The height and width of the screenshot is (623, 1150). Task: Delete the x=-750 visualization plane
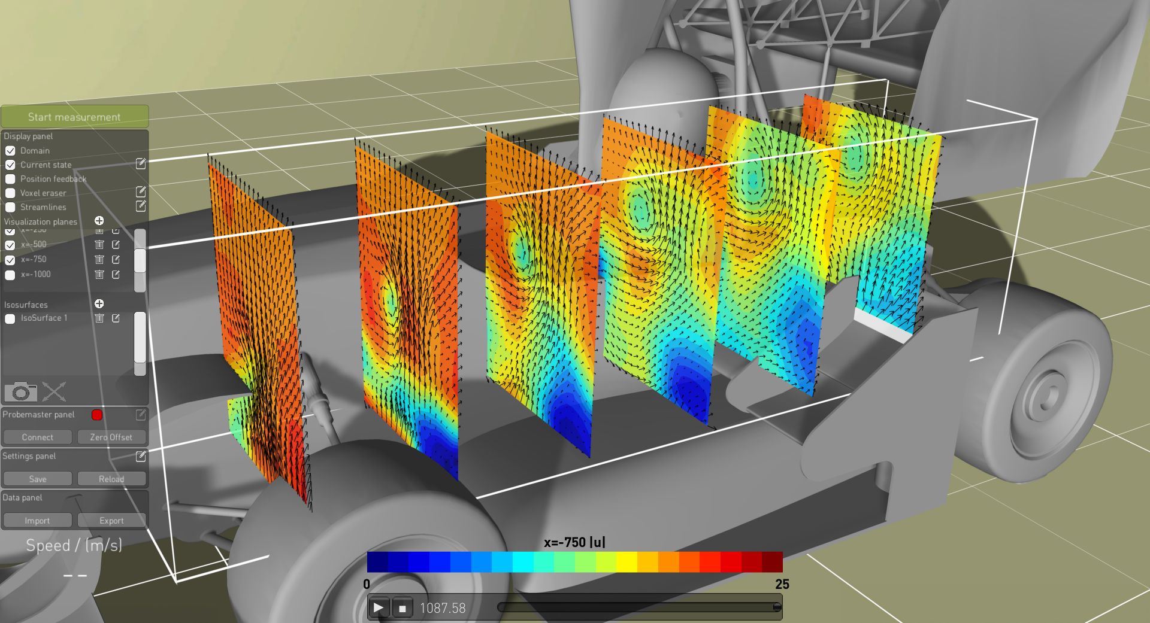(x=99, y=259)
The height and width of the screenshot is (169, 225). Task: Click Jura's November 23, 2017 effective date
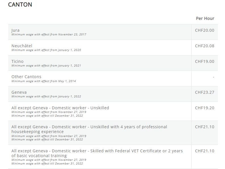pos(49,35)
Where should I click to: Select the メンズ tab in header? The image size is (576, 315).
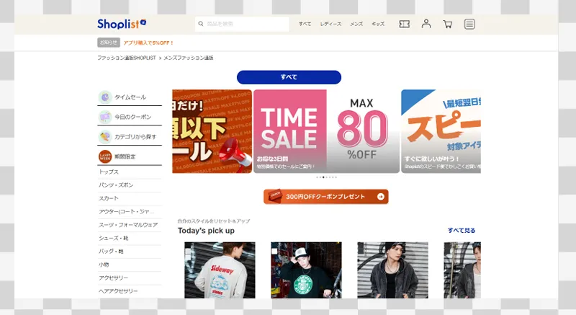point(356,25)
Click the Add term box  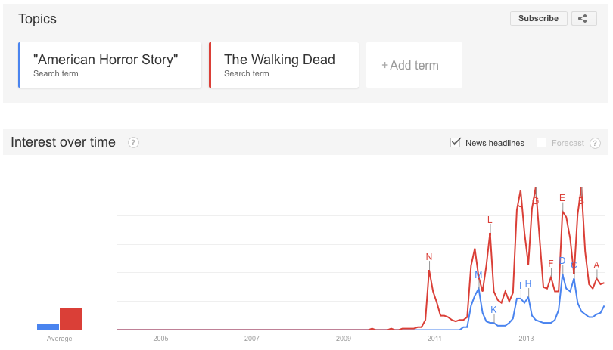[x=414, y=65]
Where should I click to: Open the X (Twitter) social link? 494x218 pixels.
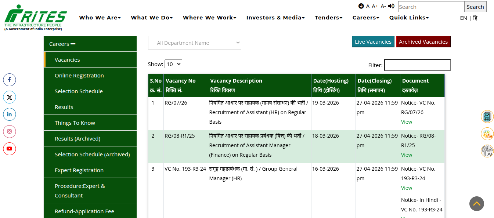click(x=10, y=97)
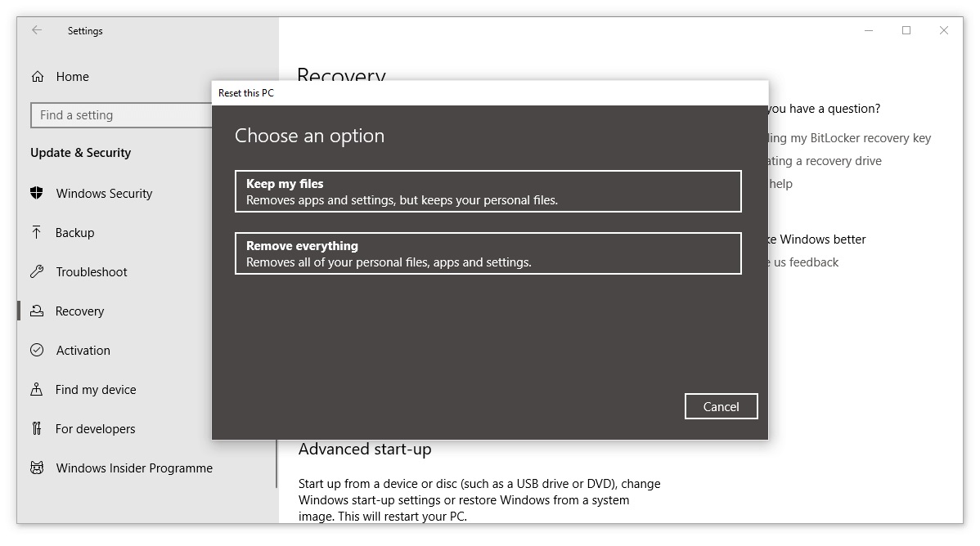Select the Find my device icon
This screenshot has height=546, width=980.
[x=37, y=390]
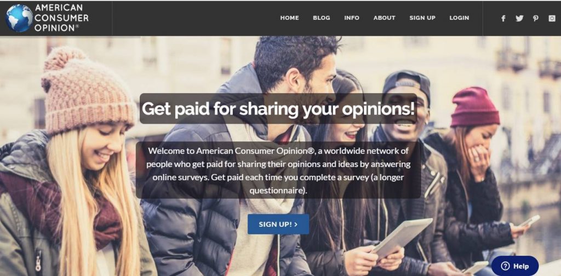Click the question mark icon in Help

pos(505,266)
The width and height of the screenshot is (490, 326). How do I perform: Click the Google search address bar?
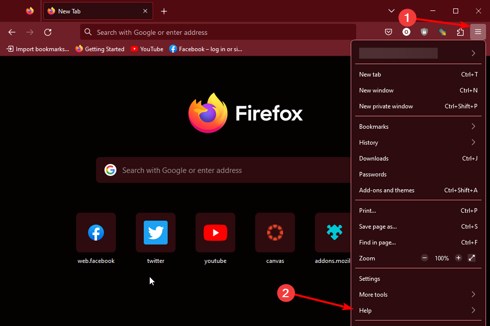point(219,32)
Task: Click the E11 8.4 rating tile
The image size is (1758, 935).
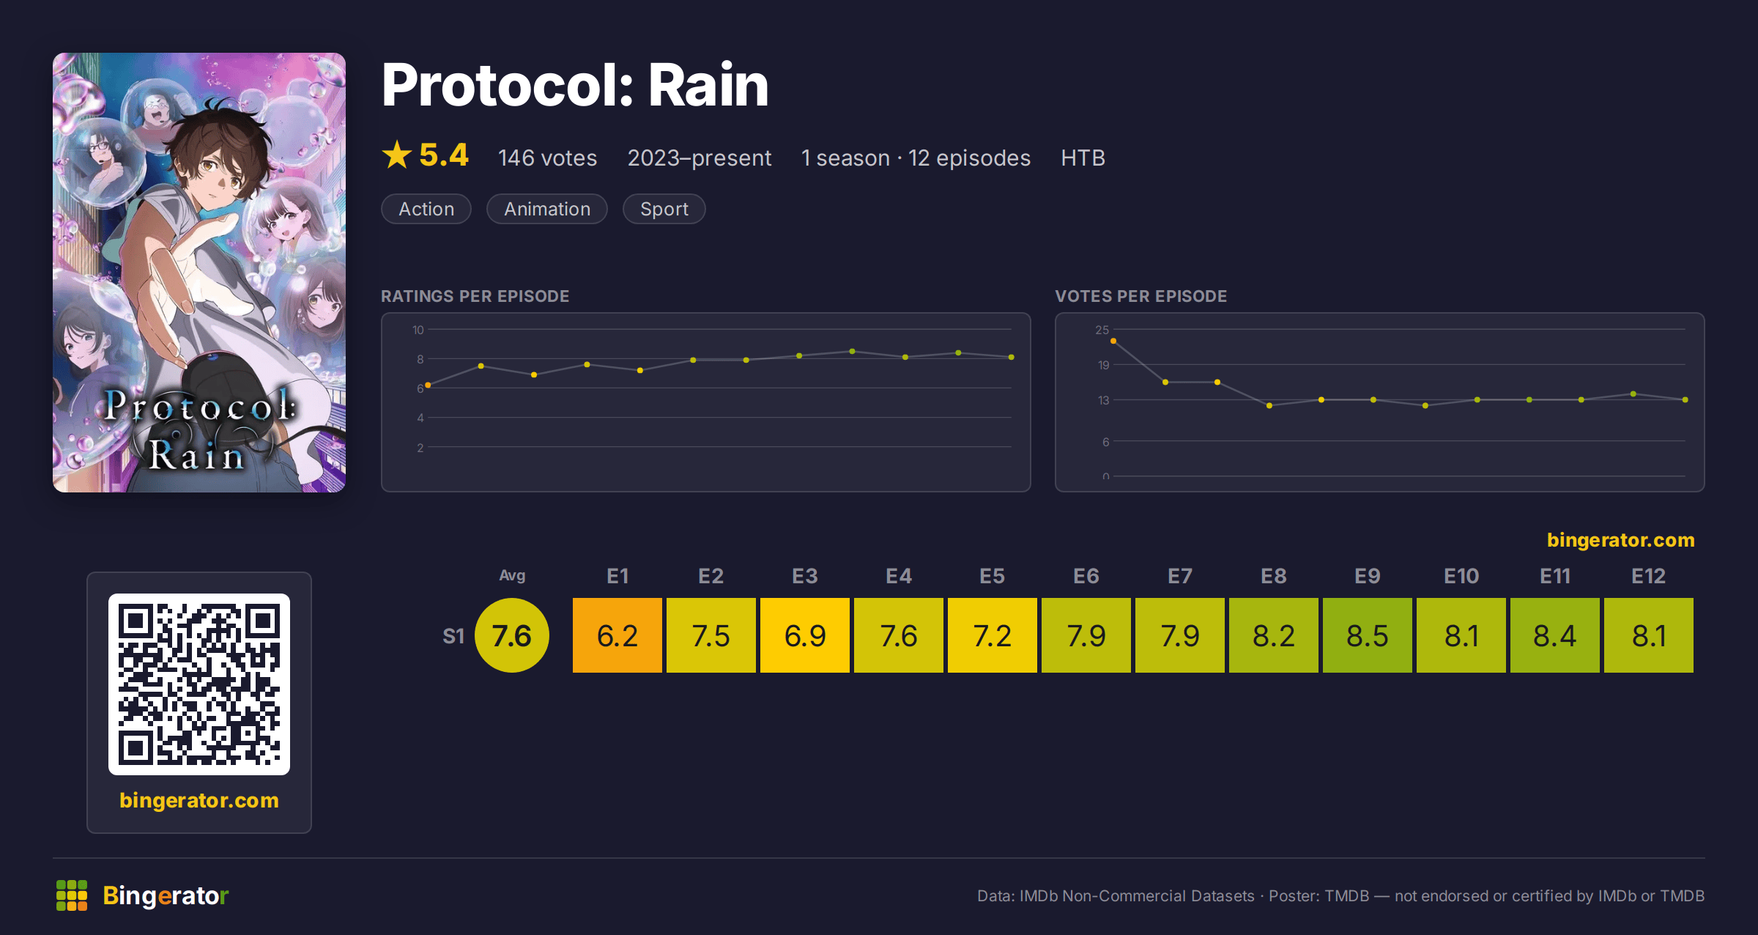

→ **Task to complete**
Write out the data again word for word, starting at the line containing "Where should I click to: Open" and running through the end of the data. Leave the pictures out.

→ **Answer to the exercise**
Where should I click to: Open the X (Twitter) social link? 494x218 pixels.
click(x=10, y=97)
Select the Find my device icon
This screenshot has height=546, width=980.
[x=37, y=390]
Click the question mark icon in Help

pos(505,266)
The width and height of the screenshot is (490, 326). How do I perform: Click the Google search address bar?
point(219,32)
Task: Click the E11 8.4 rating tile
The image size is (1758, 935).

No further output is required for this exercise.